Stated goal — Copy the material below word for word, from the line that contains "Where should I" through the end of the material, including both ends.

Dataset content —
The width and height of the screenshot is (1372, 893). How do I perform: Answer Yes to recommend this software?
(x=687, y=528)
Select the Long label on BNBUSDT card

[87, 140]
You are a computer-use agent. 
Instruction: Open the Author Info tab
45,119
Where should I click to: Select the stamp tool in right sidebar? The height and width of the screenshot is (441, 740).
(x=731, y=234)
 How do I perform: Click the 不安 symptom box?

Output —
Where should I click to: Select the stamp tool in right sidebar? The height and width of the screenshot is (441, 740).
(x=731, y=234)
 How do I perform: Click the 不安 symptom box?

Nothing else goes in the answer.